Im Herzen der Herren (sie lassen’s nur nicht gern lesen,) steht die Antwort geschrieben: Uns langweilt nun einmal Kirchenmusik’, nicht blos im Concerte, sondern auch in der Kirche selbst; und das darum, weil sie uns zu tief, zu ernst und erhaben ist, nicht luxuriös oder tändelnd, nicht oberflächlich und was wir amüsant nennen! Darum hören wir denn auch z. B. in Haydns Jahreszeiten den Chor:
Ehre Lob und Preis sey dir,ewiger, gütiger Gott – *(freylich auch im leidigen Kirchenstyl, so sehr wie einer,) im Grunde nur mit Resignation im Concerte an, thun aber davon entzückt, so viel es zum guten Ton gehört: denn hier haben wir keinen Vorwand, es nicht zu seyn. Wird aber dasselbe auf Latein gesagt: Te Deum laudamus, oder Gloria in excelsis Deo: dann sind wir des Zwanges überhoben, und freuen uns herzlich, dass die Phrase: das Stück ist für die Kirche geschrieben und kann hier keine Wirkung thun – erfunden ist, zumal da sie noch obendrein wie ein ästhetisches Raisonnement, wie ein Kunsturtheil klingt – so dass wir unter dieser Aegide beym Gähnen noch obendrein Kennermienen zur Schau tragen können.
Ich schliesse mit dem Bewusstseyn, Unrecht zu haben in den Augen von neun Zehntheilen meiner Leser, welche mich leicht widerlegen werden, durch das Argument: Wenn ich Kirchen-Musik hören will, gehe ich in die Kirche u. s. w.

◇ ◇ ◇ ◇ ◇

## Arbeitsanweisung
Schreiben Sie aus dem Text über Kirchenmusik den Abschnitt von „Ich schliesse mit“ bis „Kirche u. s. w.“ buchstabengetreu ab.

◇ ◇ ◇ ◇ ◇

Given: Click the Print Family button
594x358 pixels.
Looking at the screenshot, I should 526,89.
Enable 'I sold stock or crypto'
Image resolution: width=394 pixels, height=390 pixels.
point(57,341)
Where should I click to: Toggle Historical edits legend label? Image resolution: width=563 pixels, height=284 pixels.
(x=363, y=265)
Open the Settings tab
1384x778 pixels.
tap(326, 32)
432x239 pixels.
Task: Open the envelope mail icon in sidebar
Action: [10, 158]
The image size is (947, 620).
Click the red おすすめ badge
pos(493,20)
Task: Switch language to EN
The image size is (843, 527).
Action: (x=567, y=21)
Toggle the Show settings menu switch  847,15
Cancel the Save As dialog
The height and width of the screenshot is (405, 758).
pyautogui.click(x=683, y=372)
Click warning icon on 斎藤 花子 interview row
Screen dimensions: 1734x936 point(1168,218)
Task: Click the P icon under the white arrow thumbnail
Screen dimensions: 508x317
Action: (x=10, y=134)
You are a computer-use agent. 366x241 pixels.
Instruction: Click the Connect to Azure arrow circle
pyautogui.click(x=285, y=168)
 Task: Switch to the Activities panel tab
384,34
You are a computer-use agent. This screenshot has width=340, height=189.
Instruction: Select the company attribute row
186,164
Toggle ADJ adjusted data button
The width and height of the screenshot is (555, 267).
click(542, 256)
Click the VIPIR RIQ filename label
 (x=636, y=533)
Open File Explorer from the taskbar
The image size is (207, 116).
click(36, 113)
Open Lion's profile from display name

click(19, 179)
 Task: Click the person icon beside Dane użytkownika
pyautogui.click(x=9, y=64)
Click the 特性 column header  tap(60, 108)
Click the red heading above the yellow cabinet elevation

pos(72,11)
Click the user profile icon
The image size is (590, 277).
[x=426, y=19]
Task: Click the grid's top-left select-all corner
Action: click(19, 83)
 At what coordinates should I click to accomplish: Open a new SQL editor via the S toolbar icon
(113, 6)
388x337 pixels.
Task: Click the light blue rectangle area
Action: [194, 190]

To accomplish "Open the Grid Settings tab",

◇ ◇ ◇ ◇ ◇

## Antwort zur Aufgabe
Ich schliesse mit dem Bewusstseyn, Unrecht zu haben in den Augen von neun Zehntheilen meiner Leser, welche mich leicht widerlegen werden, durch das Argument: Wenn ich Kirchen-Musik hören will, gehe ich in die Kirche u. s. w.